* [Tasks to complete]:
1. Can you sum up the Konduit Serving tutorial in two sentences?
2. Would you reproduce everything in the Konduit Serving tutorial from "If deploying your" down to "zipObj.extractall()" word for word?

# TensorFlow model serving with Konduit Serving

This notebook illustrates a simple client-server interaction to perform inference on a TensorFlow model using the Python SDK for Konduit Serving.  

This tutorial is split into two parts: 

1. Configuration 
2. Running the server

In [1]:
from konduit import ParallelInferenceConfig, ServingConfig, TensorFlowConfig, ModelConfigType
from konduit import TensorDataTypesConfig, ModelStep, InferenceConfiguration
from konduit.server import Server
from konduit.client import Client

import time
import numpy as np

## Configuration

Konduit Serving works by defining a series of "pipeline steps". These include operations such as 
1. Pre- or post-processing steps
2. One or more machine learning models
3. Transforming the output in a way that can be understood by humans

If deploying your model does not require pre- nor post-processing, only one pipeline step - a machine learning model - is required. This configuration is defined using a single `ModelStep`. 

Before running this notebook, you should run the `build_jar.py` script and copy the JAR (`konduit.jar`) to this folder. Refer to the [Python SDK README](https://github.com/KonduitAI/konduit-serving/blob/master/python/README.md) for details. 

Start by downloading the model weights to the `data` folder. 

In [2]:
from urllib.request import urlretrieve 
from zipfile import ZipFile
urlretrieve("https://deeplearning4jblob.blob.core.windows.net/testresources/bert_mrpc_frozen_v1.zip", "../data/bert.zip")
with ZipFile('../data/bert.zip', 'r') as zipObj:
    zipObj.extractall()

### Configuring `ModelStep` 

Define the TensorFlow configuration as a `TensorFlowConfig` object.

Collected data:
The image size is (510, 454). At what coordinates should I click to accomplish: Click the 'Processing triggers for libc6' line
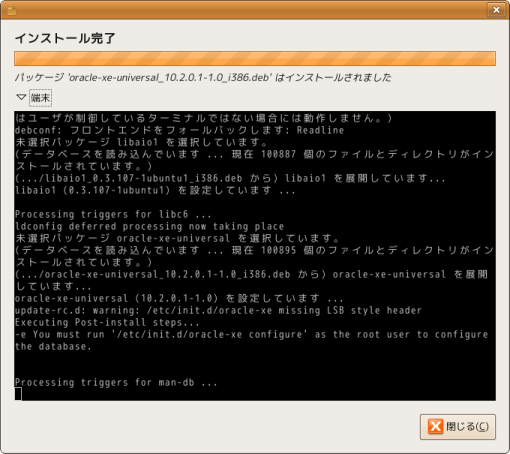pyautogui.click(x=113, y=214)
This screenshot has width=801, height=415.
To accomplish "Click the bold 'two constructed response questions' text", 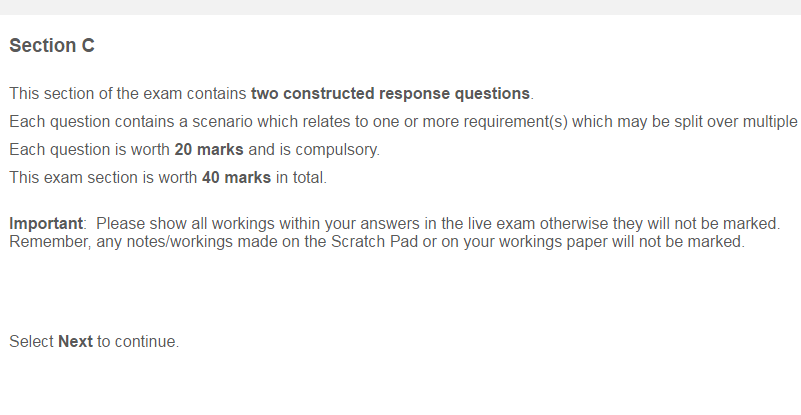I will point(391,94).
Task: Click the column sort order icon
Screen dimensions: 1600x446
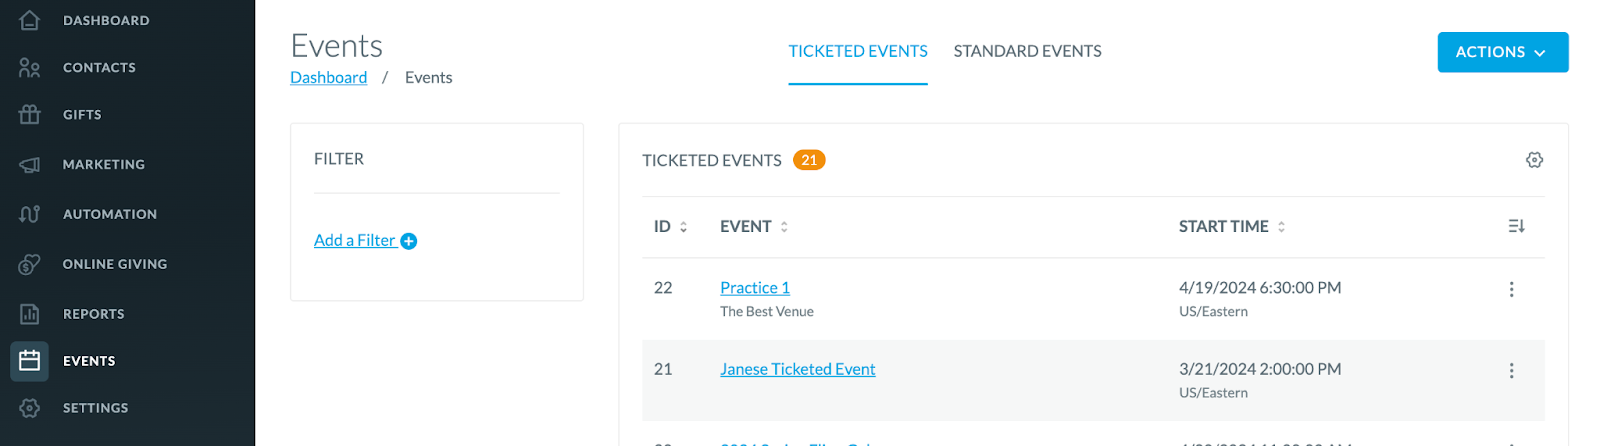Action: [x=1516, y=226]
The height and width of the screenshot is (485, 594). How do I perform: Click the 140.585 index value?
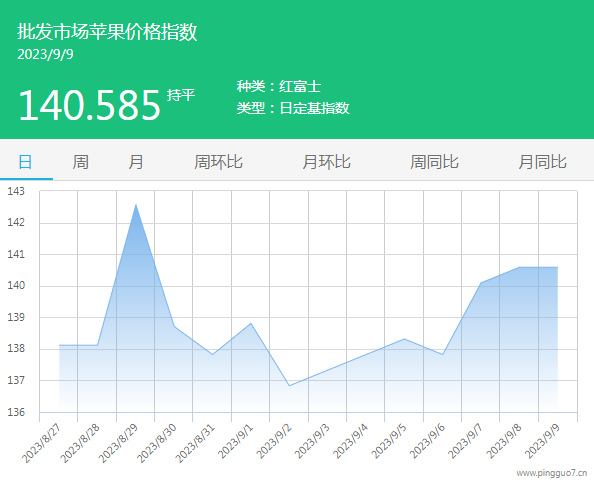coord(89,105)
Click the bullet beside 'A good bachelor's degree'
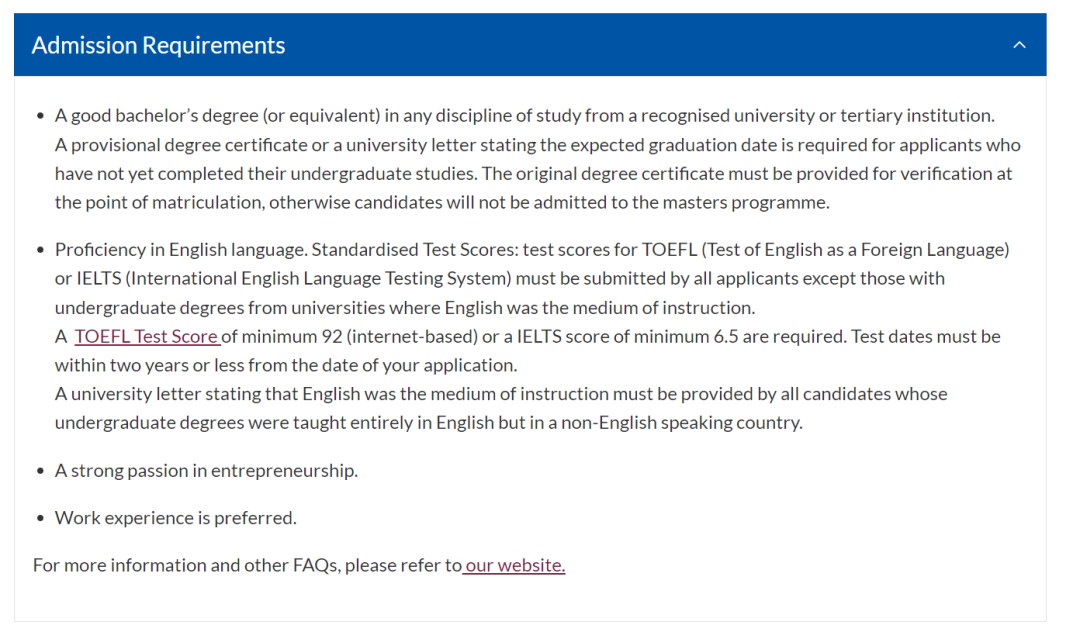The image size is (1080, 632). coord(41,116)
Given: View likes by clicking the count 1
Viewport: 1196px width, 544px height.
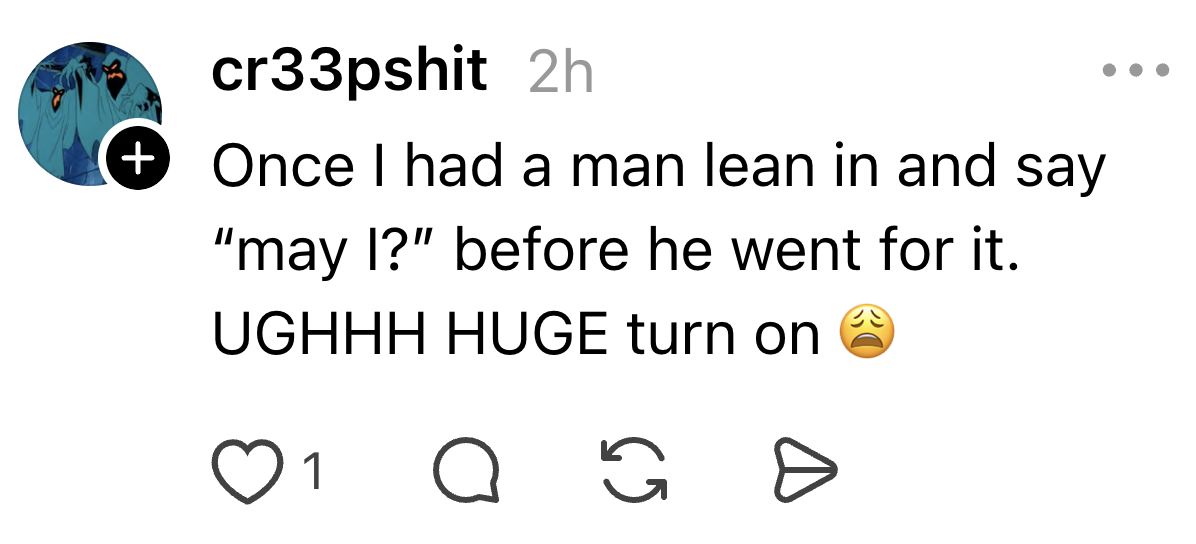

* [Final results]:
1. The Konduit Serving tutorial shows a simple client-server interaction for running inference on a TensorFlow model with the Python SDK for Konduit Serving, and it is split into configuration and running the server. Konduit Serving works by defining a series of pipeline steps, and when a model needs no pre- or post-processing, a single ModelStep holding the machine learning model is enough.

2.
If deploying your model does not require pre- nor post-processing, only one pipeline step - a machine learning model - is required. This configuration is defined using a single `ModelStep`. 

Before running this notebook, you should run the `build_jar.py` script and copy the JAR (`konduit.jar`) to this folder. Refer to the [Python SDK README](https://github.com/KonduitAI/konduit-serving/blob/master/python/README.md) for details. 

Start by downloading the model weights to the `data` folder. 

In [2]:
from urllib.request import urlretrieve 
from zipfile import ZipFile
urlretrieve("https://deeplearning4jblob.blob.core.windows.net/testresources/bert_mrpc_frozen_v1.zip", "../data/bert.zip")
with ZipFile('../data/bert.zip', 'r') as zipObj:
    zipObj.extractall()